最高気温が25℃以上の夏日が続くと、ノミの生長期間が2週間前後に短縮されます。ノミはワンちゃんネコちゃんのアレルギー性皮膚炎の原因になるばかりでなく、イヌ・ネコのサナダ虫を媒介します。さらに、イヌノミとネコノミは本来の宿主であるワンちゃん・ネコちゃんばかりでなく、飼い主さんにも吸血による皮膚炎などの健康被害を及ぼします。

マダニは屋外の草木の葉の裏に隠れて吸血する機会をじっと待っています。その下をイヌ・ネコなどの動物が通過すると炭酸ガスを感知して、その体表に向かって落下します。マダニは吸血すると動物の体表で小豆大の大きさに膨張します。好寄生部位は耳介の内側です。マダニの吸血により皮膚炎が惹起されるばかりでなく、原虫によるバベシア病やラセン型細菌によるライム病を媒介します。
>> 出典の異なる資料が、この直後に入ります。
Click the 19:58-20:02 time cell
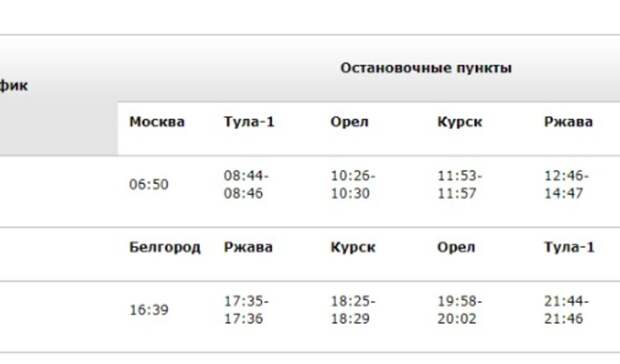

ノミ・マダニはワンちゃん・ネコちゃんが屋外で活動しているときに寄生する機会が最も多くなります。ノミは宿主以外の環境で産卵するため、室内飼育のワンちゃん・ネコちゃんに寄生している場合は床の隙間などに産卵することが多くなります。このため飼い主さんが自分の服に卵や幼虫を付着させて自宅から別の場所に持ち運ぶことがあります。このため、屋内飼育のワンちゃん・ネコちゃんにもノミは寄生します。ノミ・マダニの寄生予防には必ず動物病院の獣医師に相談しましょう。ホームセンターなどで市販されている安価の予防薬は成分が異なるため予防効果が全くありませんので、ご注意ください。


ミミヒゼンダニ
ワンちゃん・ネコちゃんが夜眠れないほど耳を痒がり、赤黒い耳垢が大量に出る場合はミミヒゼンダニが寄生している可能性があります。ミミヒゼンダニは種特異性が強いので、イヌ同士又はネコ同士の接触により季節を問わず伝播しますが、飼い主さんが吸血による健康被害を受けるようなことはありません。

センコウヒゼンダニとニキビダニ
ワンちゃんが夜眠れないほど全身を痒がり、フケが大量に認められる場合はセンコウヒゼンダニが寄生して犬疥癬に罹患している可能性があります。多頭飼育の施設で飼育された直後のワンちゃんで発症します。このセンコウヒゼンダニが多数寄生している場合はワンちゃんばかりでなく、飼い主さんも吸血されます。以上のノミ、マダニ、ミミヒゼンダニとセンコウヒゼンダニは個体から個体へ伝播するので、防除の対象となります。これに対し、にきびのような丘疹を形成する毛包虫症の原因となるニキビダニはすべてのイヌ・ネコの皮膚に常在していて宿主の免疫力が低下した時に、発症すると考えられています。毛包虫症を発症したワンちゃん・ネコちゃんでは駆虫剤による治療が必要となります。ミミヒゼンダニ、センコウヒゼンダニとニキビダニの寄生により発症している場合、自然治癒することはありませんので、獣医師の診察を受けましょう。